No record may be left out; print them all verbatim.

(Items from a dataset)

--------------------------------

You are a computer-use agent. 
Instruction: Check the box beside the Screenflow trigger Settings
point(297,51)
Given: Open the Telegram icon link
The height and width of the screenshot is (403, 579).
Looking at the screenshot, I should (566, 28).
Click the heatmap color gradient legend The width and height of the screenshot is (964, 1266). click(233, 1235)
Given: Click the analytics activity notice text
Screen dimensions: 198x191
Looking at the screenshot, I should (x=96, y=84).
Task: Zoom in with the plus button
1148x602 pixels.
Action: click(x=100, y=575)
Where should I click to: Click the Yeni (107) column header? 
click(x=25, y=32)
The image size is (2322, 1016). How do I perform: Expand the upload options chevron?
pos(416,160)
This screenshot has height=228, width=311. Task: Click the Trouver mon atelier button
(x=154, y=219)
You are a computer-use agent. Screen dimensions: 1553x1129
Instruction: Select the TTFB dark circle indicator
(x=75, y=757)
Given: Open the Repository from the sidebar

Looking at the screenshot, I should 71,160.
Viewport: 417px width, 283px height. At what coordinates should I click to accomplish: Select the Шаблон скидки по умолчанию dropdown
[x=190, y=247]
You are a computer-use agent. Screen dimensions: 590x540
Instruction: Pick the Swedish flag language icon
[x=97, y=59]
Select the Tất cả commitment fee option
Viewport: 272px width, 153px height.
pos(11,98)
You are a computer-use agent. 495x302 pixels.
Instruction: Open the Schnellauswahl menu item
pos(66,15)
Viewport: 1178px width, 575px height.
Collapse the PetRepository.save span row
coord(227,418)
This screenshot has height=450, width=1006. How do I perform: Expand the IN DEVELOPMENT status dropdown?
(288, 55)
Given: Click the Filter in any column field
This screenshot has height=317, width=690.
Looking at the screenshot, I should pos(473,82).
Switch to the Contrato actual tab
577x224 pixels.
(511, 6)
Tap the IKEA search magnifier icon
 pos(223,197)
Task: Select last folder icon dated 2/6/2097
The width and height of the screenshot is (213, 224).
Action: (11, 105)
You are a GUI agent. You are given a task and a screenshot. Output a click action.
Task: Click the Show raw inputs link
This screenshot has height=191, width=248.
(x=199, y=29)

--------------------------------

(FINAL ANSWER)
You are a computer-use agent. 
Instruction: Check the box beside the Screenflow trigger Settings
point(297,51)
Given: Open the Telegram icon link
The height and width of the screenshot is (403, 579).
Looking at the screenshot, I should (566, 28).
Click the heatmap color gradient legend The width and height of the screenshot is (964, 1266). click(233, 1235)
Given: Click the analytics activity notice text
Screen dimensions: 198x191
Looking at the screenshot, I should (x=96, y=84).
Task: Zoom in with the plus button
1148x602 pixels.
Action: click(x=100, y=575)
Where should I click to: Click the Yeni (107) column header? 
click(x=25, y=32)
The image size is (2322, 1016). How do I perform: Expand the upload options chevron?
pos(416,160)
This screenshot has height=228, width=311. Task: Click the Trouver mon atelier button
(x=154, y=219)
You are a computer-use agent. Screen dimensions: 1553x1129
Instruction: Select the TTFB dark circle indicator
(x=75, y=757)
Given: Open the Repository from the sidebar

Looking at the screenshot, I should 71,160.
Viewport: 417px width, 283px height. At what coordinates should I click to accomplish: Select the Шаблон скидки по умолчанию dropdown
[x=190, y=247]
You are a computer-use agent. Screen dimensions: 590x540
Instruction: Pick the Swedish flag language icon
[x=97, y=59]
Select the Tất cả commitment fee option
Viewport: 272px width, 153px height.
pos(11,98)
You are a computer-use agent. 495x302 pixels.
Instruction: Open the Schnellauswahl menu item
pos(66,15)
Viewport: 1178px width, 575px height.
Collapse the PetRepository.save span row
coord(227,418)
This screenshot has height=450, width=1006. How do I perform: Expand the IN DEVELOPMENT status dropdown?
(288, 55)
Given: Click the Filter in any column field
This screenshot has height=317, width=690.
Looking at the screenshot, I should pos(473,82).
Switch to the Contrato actual tab
577x224 pixels.
(511, 6)
Tap the IKEA search magnifier icon
 pos(223,197)
Task: Select last folder icon dated 2/6/2097
The width and height of the screenshot is (213, 224).
Action: (11, 105)
You are a GUI agent. You are given a task and a screenshot. Output a click action.
Task: Click the Show raw inputs link
This screenshot has height=191, width=248.
(x=199, y=29)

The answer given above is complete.